Neoliberalism has been an outcome of these dynamics. It swept the world in three phases: (1) It began in the 1970s, and was later pushed forward with the forceful support of Ronald Regan and Margaret Thatcher in the 1980s. (2) The fall of the USSR created unprecedented opportunities for neoliberal ideologues to dominate the development thinking. (3) Since 2001, the so-called War on Terror has strengthened corporate power and rationalized the use of force for geopolitical ends.

In the last few decades, world trade has expanded quickly. Most economies have become more integrated into a single global economic system, and information and communications systems have developed at a fast rate because of the rapid development of information technology. Although restrictions on the mobility of labor remain in place, many reforms have taken place globally and nationally to ensure the free mobility of capital. We find globalization, at this stage, to be little else than global monopoly capitalism, integrating peripheral countries into a single global system, on the terms of the powerful.

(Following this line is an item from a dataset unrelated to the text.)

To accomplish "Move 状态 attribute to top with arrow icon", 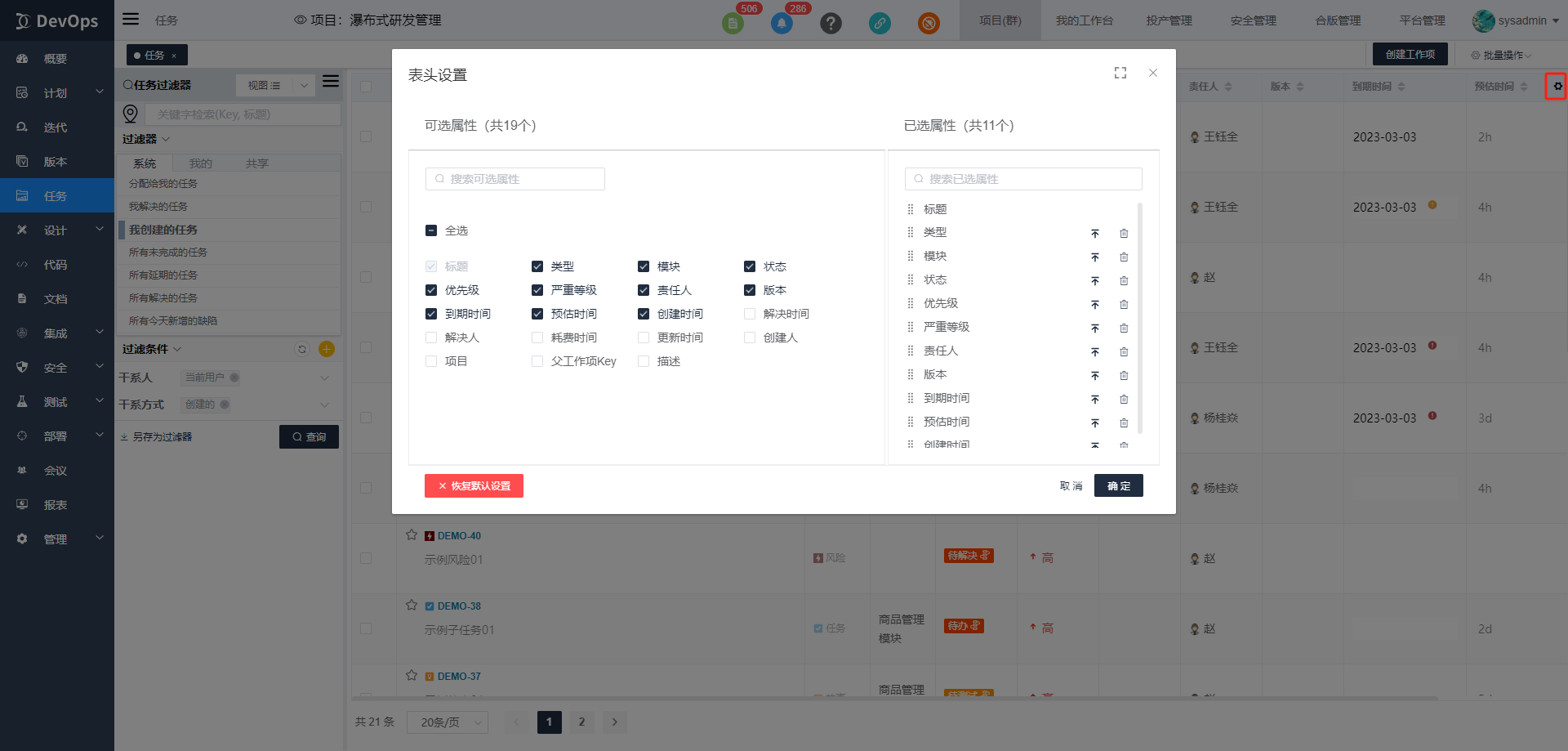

Increased financialization of global capitalism, on the one hand, and speedy privatization of public goods and common property, on the other, have facilitated the three decades of global neoliberal restructuring. The state has taken the backseat. Structural reforms (for example, land reforms and institutional reforms) have been replaced by structural adjustment under the Washington Consensus. Public expenditures for education, healthcare, safe drinking water, and energy capabilities are considered liabilities. Austerity comes as a weapon directed against the public sphere, while keeping the military budget, corporate subsidies, and tax facilities for the rich intact.2

According to David Harvey, these selective budget cuts follow long-standing pressures within the system, because “capital has always had trouble internalising the costs of social reproduction (the care of the young, the ill, the maimed, and the aged, the costs of social security, education and health care).”3 Neoliberalism proposed the solution of simply making the affected populations themselves pay. This required the expansion of finance; as Samir Amin says, financialization “is not a ‘deviation’ that might be corrected by appropriate forms of regulation; it is inseparable from the survival requirements of the system.”4

Many argue that the stronger regulation in the 1990s and early 2000s could have prevented the Great Financial Crisis. But the counter argument, that the deregulation process intensified the major crisis that was already in the offing, is fundamental. It is important to note that, “its underlying cause was a debt bubble that had already driven the USA to the brink of Great Depression debt levels by 1989.”5 The following two decades went far beyond that. Through financialization, “strange new markets arose, pioneered within what became known as the ‘shadow banking’ system, permitting investment in credit swaps, currency derivatives, and the likefrom trading in pollution rights to betting on the weather.”6

The strong political motives behind neoliberal reforms, including the most recent austerity measures even under non-crisis conditions, should not be overlooked. Alan Budd, Margaret Thatcher’s chief economic adviser, later admitted that “the 1980s policies of attacking inflation by squeezing the economy and public spending were a cover to bash the workers,” and to create an “industrial reserve army” which would undermine the power of organized labor and permit capitalists to make easy profits ever after.7 Patronizing and promoting the non-government organization (NGO) model and microfinance is also a means pursing the political economy of the dominant class.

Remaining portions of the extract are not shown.